In the passwords dataset, we only have one continuous variable, and that is the “cracked” variable, which if we recall is the “Time to crack by online guessing”. You might be questioning whether the “strength” variable, which ranges from 1 to 10 is numeric? This depends on whether we think that statements like “a password of strength 10 is twice as strong as a password of strength 5”.
For now, we’ll just look at the “cracked” variable.

To calculate things like means and standard deviations in R is really easy, because there are functions that do them all for us.
For instance, we can do the calculation by summing the cracked variable, and dividing by the number of observations (in our case we have 500 passwords):

# get the values in the "cracked" variable from the "pwords" dataframe, and
# sum them all together.
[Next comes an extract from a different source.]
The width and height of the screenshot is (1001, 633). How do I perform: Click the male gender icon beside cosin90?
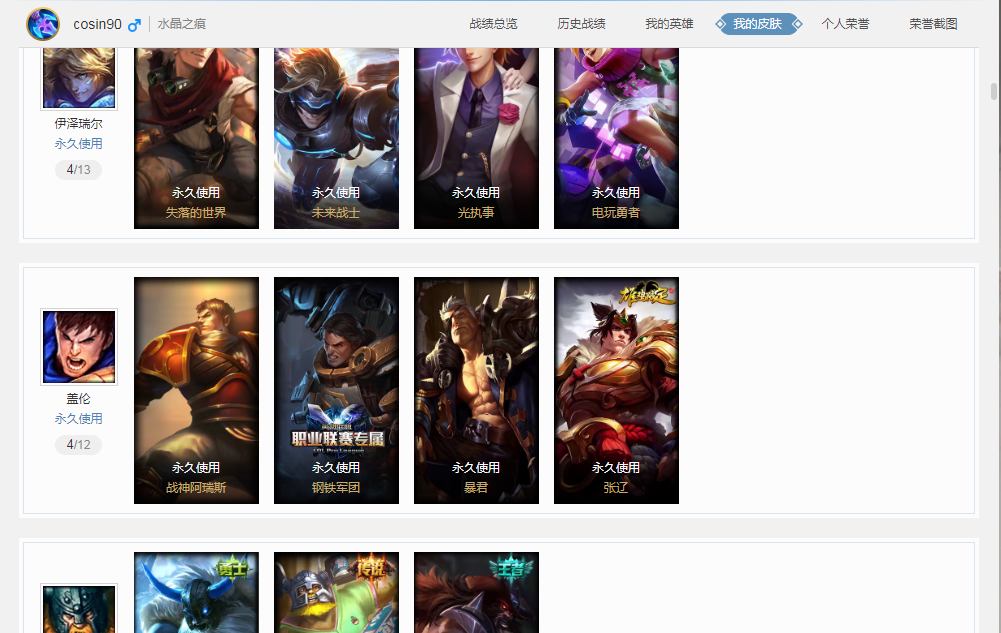coord(134,25)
Then divide this by 500
sum(pwords$cracked)/500
[1] 5.60266

Or, more easily, we can use the mean() function:

mean(pwords$cracked)
[1] 5.60266

We can get R to calculate the variance and standard deviation with the var() and sd() functions:

var(pwords$cracked)
[1] 71.16618
sd(pwords$cracked)
[1] 8.436005

and just to prove to ourselves:

sd(pwords$cracked)^2 == var(pwords$cracked)
[1] TRUE

If a column of our dataset contains only numbers, R will typically just interpret it as a numeric variable. However, we should still be careful; remember what happens if we have just one erroneous entry in there - they can all change to be characters (surrounded by quotation marks):

c(1,3,6,"peppapig",3)
[1] "1"        "3"        "6"        "peppapig" "3"       

We can force a variable to be numeric by using as.numeric(), which will also coerce any non-numbers to be NA (not applicable):

as.numeric(c(1,3,6,"peppapig",3))
[1]  1  3  6 NA  3

If there is an NA in the variable, many functions like mean(), var() and sd() will not compute:

x <- c(1, 3, 6, NA, 3)
mean(x)
[1] NA

However, we can ask these functions to remove the NAs prior to the computation:

mean(x, na.rm = TRUE)
[1] 3.25

Tidyverse and pipes!

Before we get started on some visualisations, we’re going to briefly introduce some crucial bits of R code.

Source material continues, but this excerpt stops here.